The Immune System

Immune System Lines of Defense

Ready to read some more technical but simply fascinating information? Sure you are!

Our Immune System army has 3 Lines of Defense:

  1. Physical and Chemical barriers (innate immunity) such as the skin and mucous membranes
  2. Non-specific Resistance (innate immunity) such as phagocytosis and inflammation
  3. Specific defense mechanisms (acquired immunity) that provide protection by stimulating unique antibodies following exposure to specific substances.[1]

Let’s review each of these.

First Line of Defense: Physical and Chemical Barriers

Skin

The epidermis is our very first line of protection.[2] Periodic shedding of the dead cells in the epidermis is a way to remove toxins and microbes. When we exert energy during physical exercise and we perspire, we then flush dead skin and microbes from the surface of our skin.  The use of saunas or hot baths to “flush out toxins” via sweating is an age-old practice.

Our skin actually has its own community of microbes called the skin normal flora. There are literally trillions of bugs (bacteria and fungi) that live on our skin. Itchy yet? 😉 The skin microbiome varies depending on the location, the amount of light and whether the area is moist, dry, hairy, or oily. It also differs with age, gender, place of residence (even differentiating between urban and rural habitation), and cohabitation with other humans or animals.[3] The skin is naturally acidic which can deter hostile microbes. Obviously when we get a cut on our skin, the barrier is damaged, allowing pathogens to enter the body and travel via blood and lymph. This also brings up a poignant point on overuse of anti-bacterial soaps, wipes and hand sanitizers that kill our normal flora, leaving us more susceptible to pathogens.[4]

Did You Know?

We all know handwashing with soap is superior to any other method of cleaning our hands to ward off pathogens. Do you ever think about the type of soap you’re using? Do you reach for products that are labeled “antibacterial”, thinking it will be better to rid yourself of germs? Did you know that in 2014, the FDA in the United States declared that manufacturers had to prove that antibacterial soap was both safe and more effective than simply washing with conventional soap and water in order to sell it, due to health concerns? Canada appears to have had taken a more conservative approach, and puts the onus on the consumer. Canadians are advised to practice “reading labels to avoid buying products with triclosan” and to use soap and water, as “in most cases, antibacterial or antimicrobial soap is not necessary for safe, effective hand hygiene”.[5]

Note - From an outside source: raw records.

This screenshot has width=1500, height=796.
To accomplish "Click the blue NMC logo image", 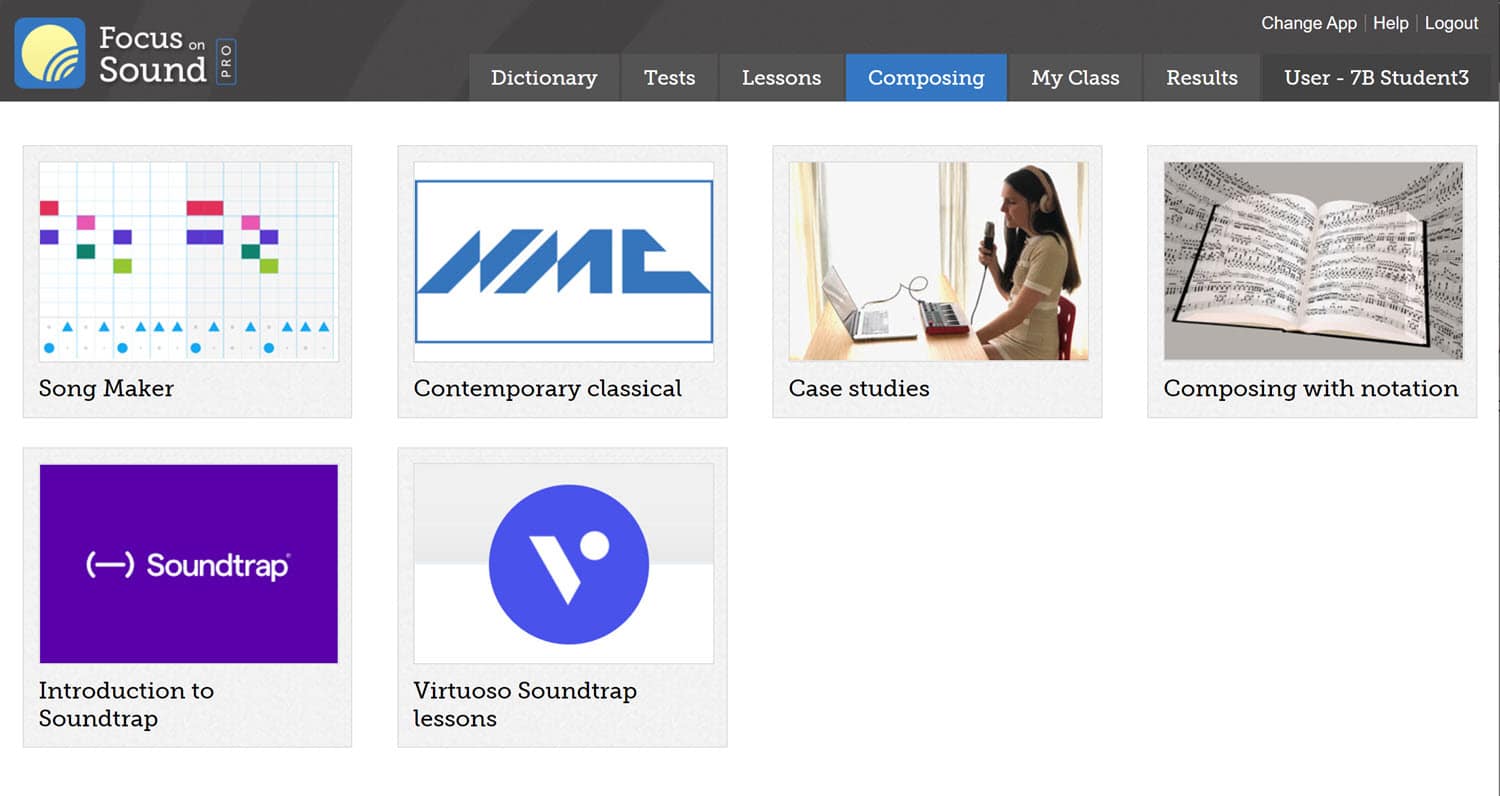I will (563, 261).
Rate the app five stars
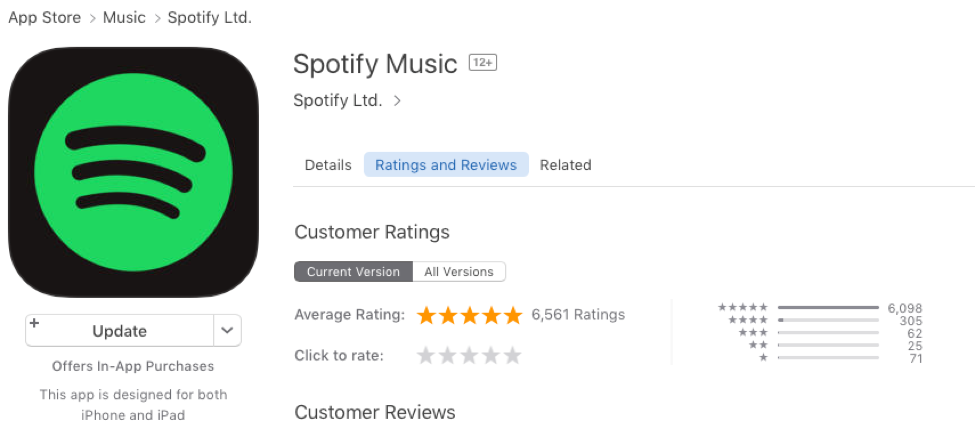 [x=513, y=355]
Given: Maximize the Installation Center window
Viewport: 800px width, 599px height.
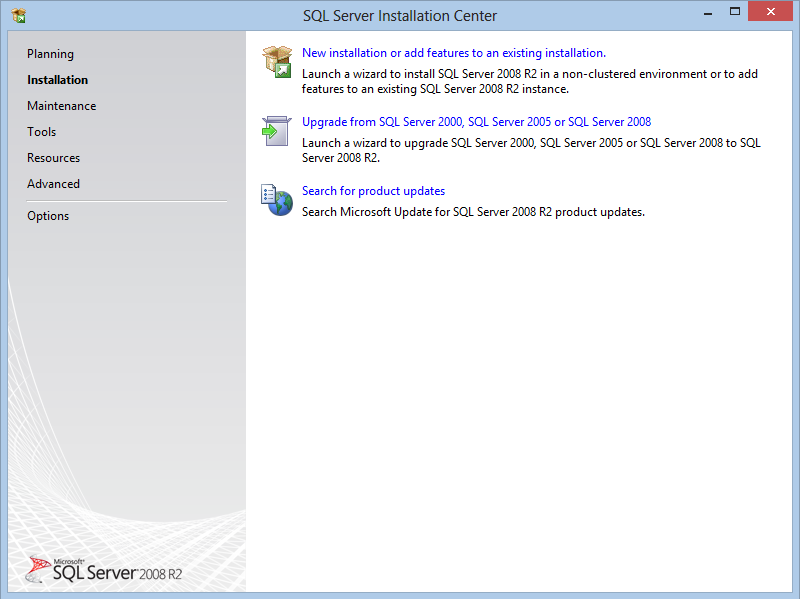Looking at the screenshot, I should (x=735, y=12).
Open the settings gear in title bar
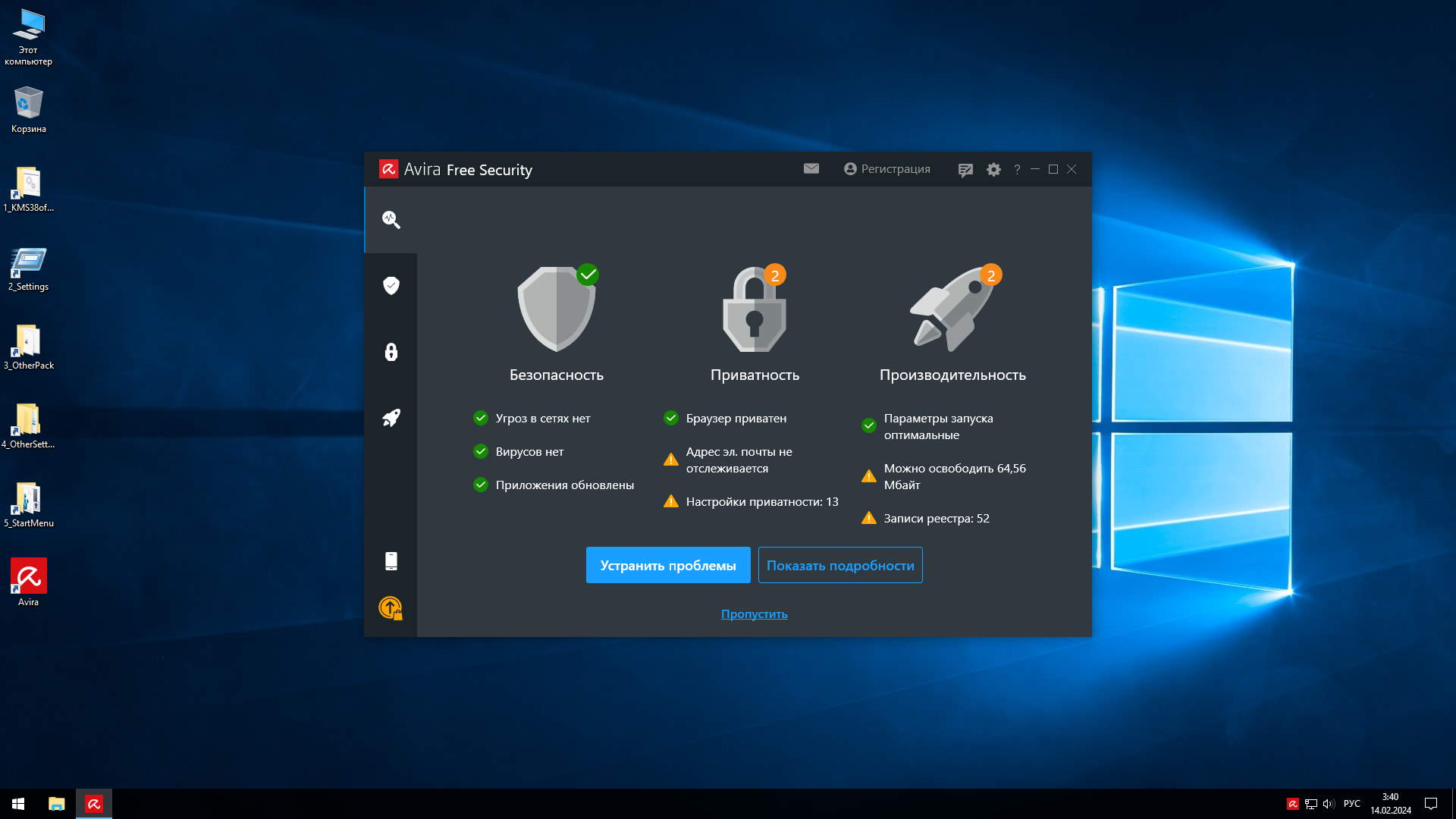Screen dimensions: 1456x819 coord(993,170)

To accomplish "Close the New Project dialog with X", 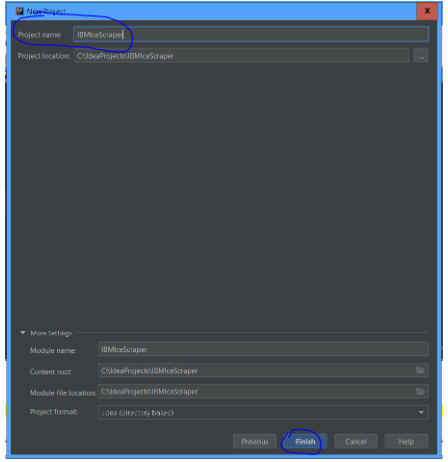I will tap(427, 11).
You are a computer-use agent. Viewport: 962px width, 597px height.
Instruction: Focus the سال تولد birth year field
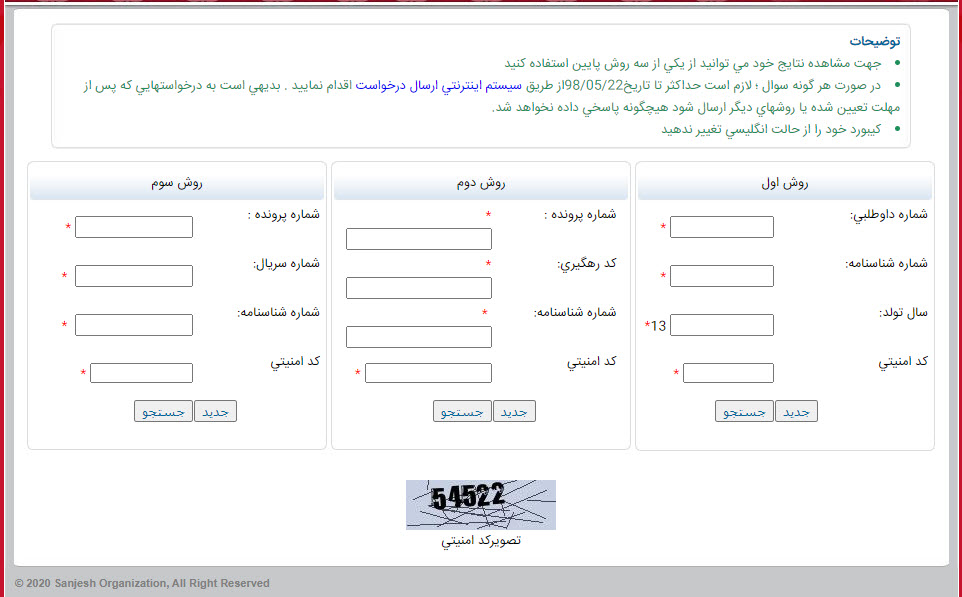[x=721, y=325]
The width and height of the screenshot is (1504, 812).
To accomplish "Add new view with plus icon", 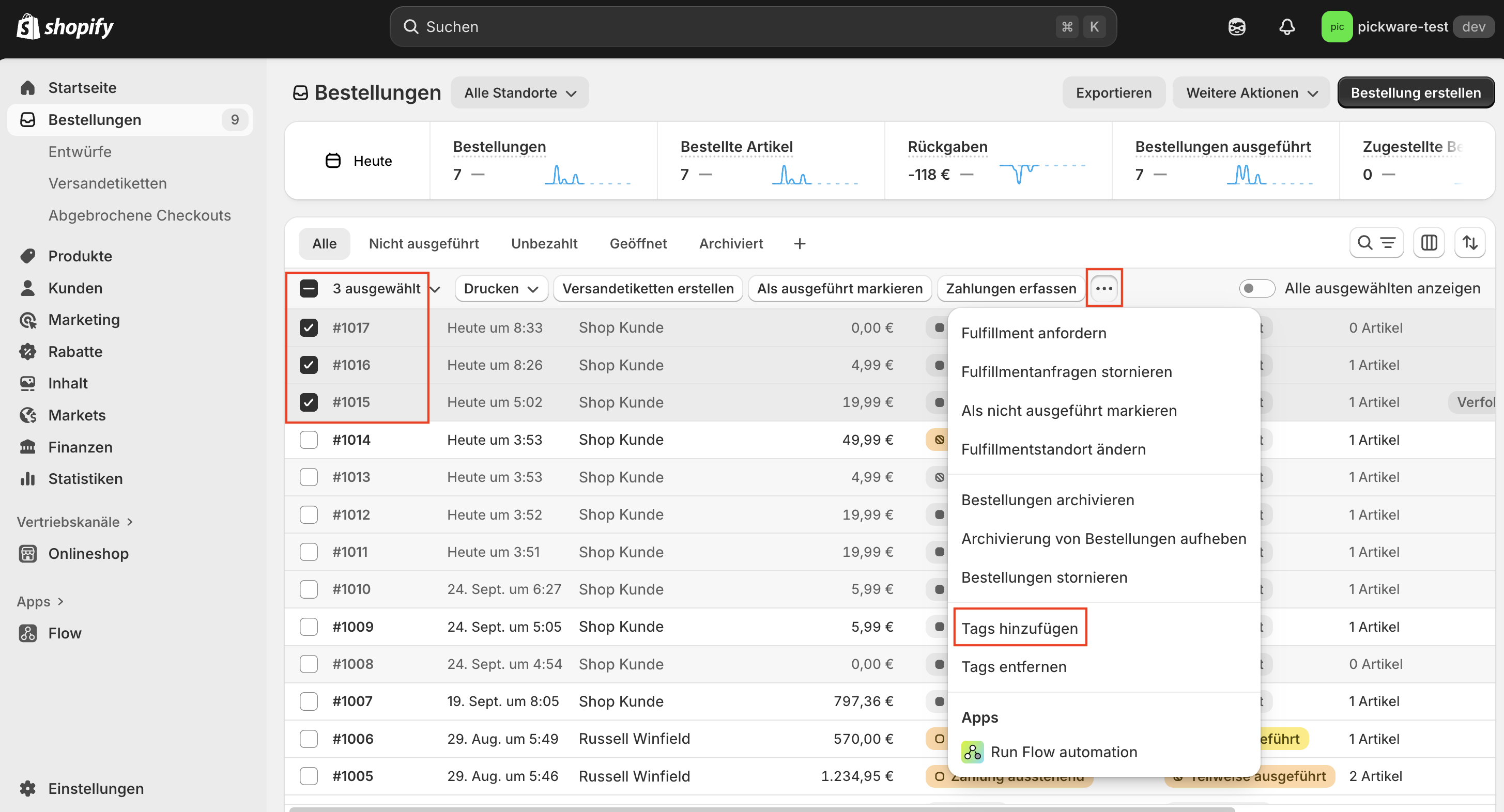I will [800, 243].
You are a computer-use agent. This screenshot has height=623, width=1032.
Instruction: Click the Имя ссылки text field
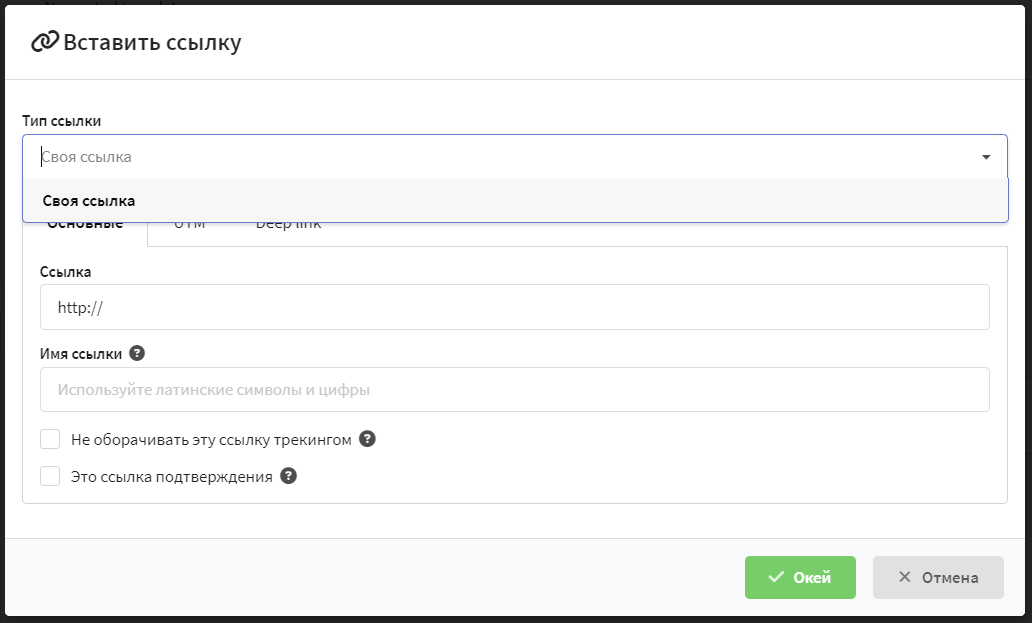[514, 390]
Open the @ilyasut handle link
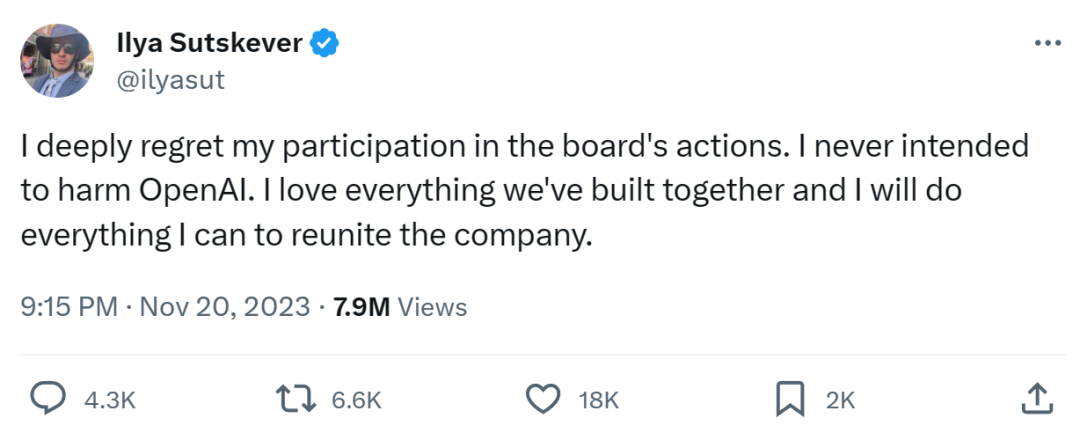Image resolution: width=1080 pixels, height=433 pixels. 171,80
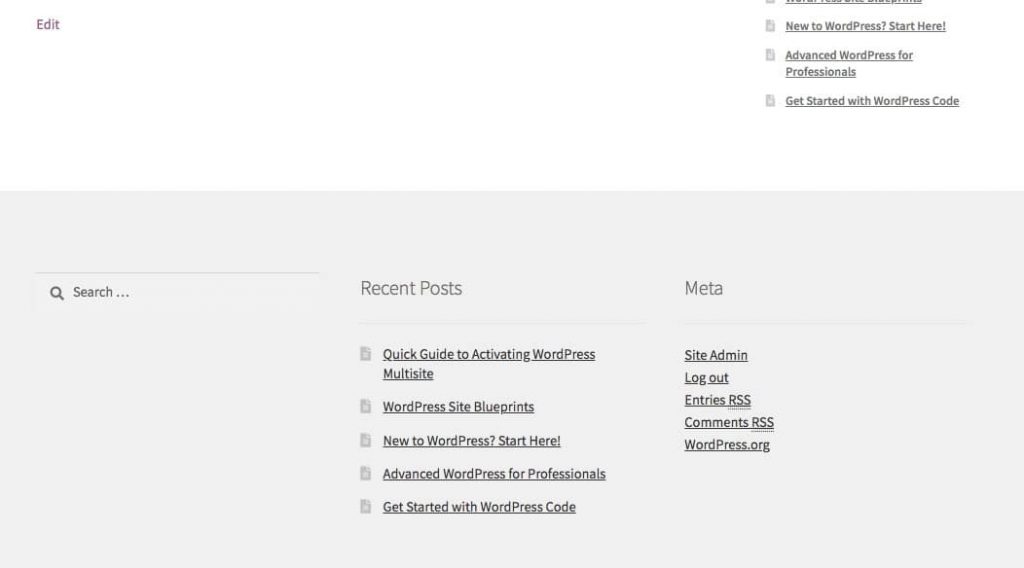
Task: Open the Quick Guide to Activating WordPress Multisite post
Action: 488,355
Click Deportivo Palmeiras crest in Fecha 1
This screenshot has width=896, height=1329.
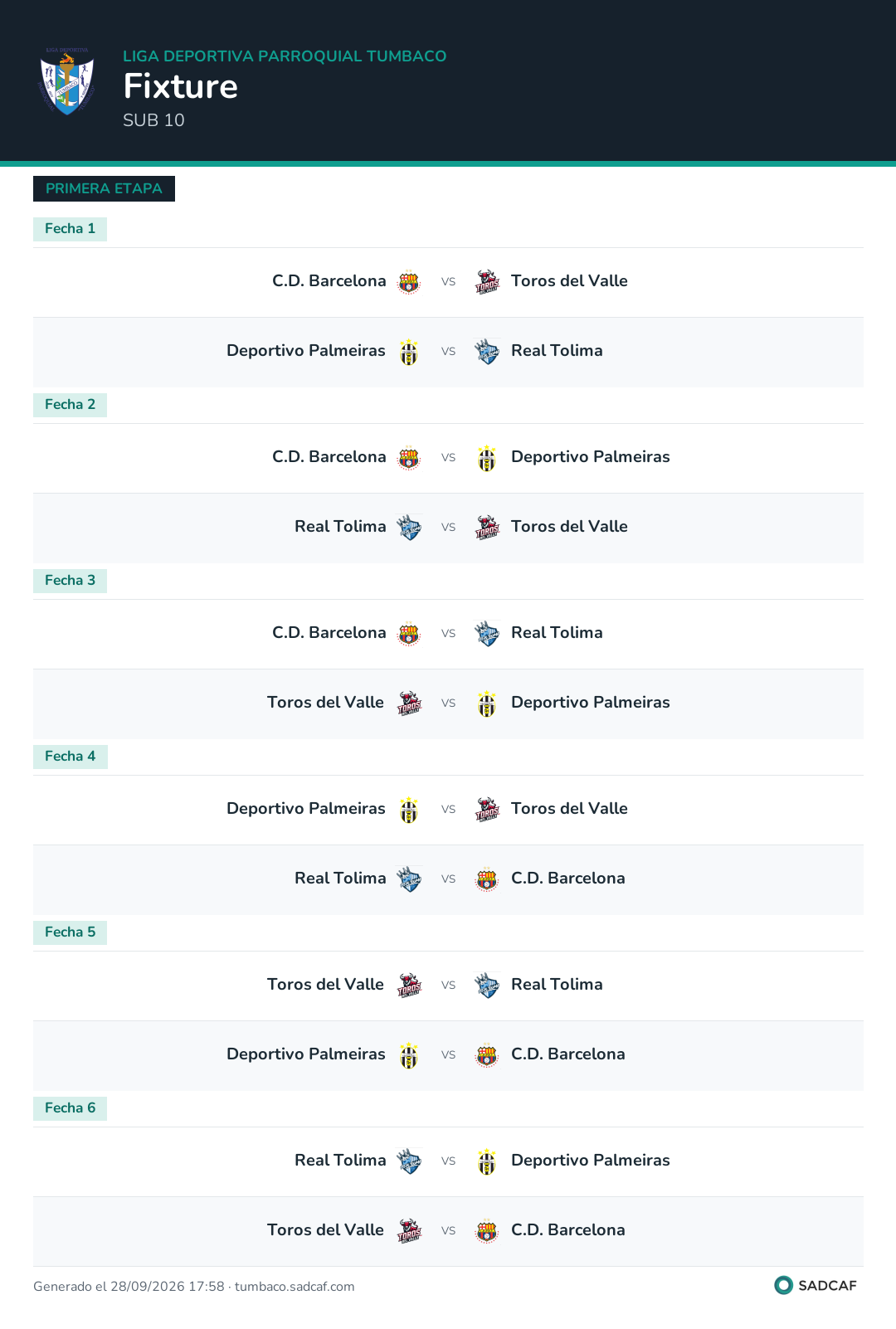409,352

The chemical triclosan is the most common active ingredient used as an antibacterial, and is found not only in soap, but wipes, hand gels, cutting boards, mattress pads, toothpaste, mouthwash, makeup, deodorants and many more household items. However, it appears triclosan is not as benign or beneficial as one might think.

We’ve all heard of antibiotic resistance, which is where strains of bacteria have mutated to resist some types of antibiotics. Several studies have indicated that triclosan may be helping fuel that resistance.[6]

Other research has found that antibacterial soaps could act as endocrine disruptors, specifically with the thyroid hormone, potentially impacting puberty, obesity, cancer and infertility.[7]

Scientists have also hypothesized that children may be more susceptible to allergies due to reduced exposure to bacteria, which is a necessary part of childhood for proper immune system development and functioning.[8]

Evidence is mounting that triclosan persists after treatment at sewage plants and has been detected in bodies of water.[9] It has been shown to disrupt algae’s photosynthesis, and concerning blood levels have been observed in bottlenose dolphins off the coast of Florida, indicating it moves up the food chain.[10] Alarmingly, a survey done by CDC scientists in 2004 detected triclosan in the urine of 75% of the 2517 people who were tested.[11]

So next time you’re buying something that is labeled “anti-bacterial”, perhaps ponder that choice.

 

Mucous Membranes

While just the thought of the word mucus makes some people gag, our mucosal immunity is an imperative part of our first line of defense.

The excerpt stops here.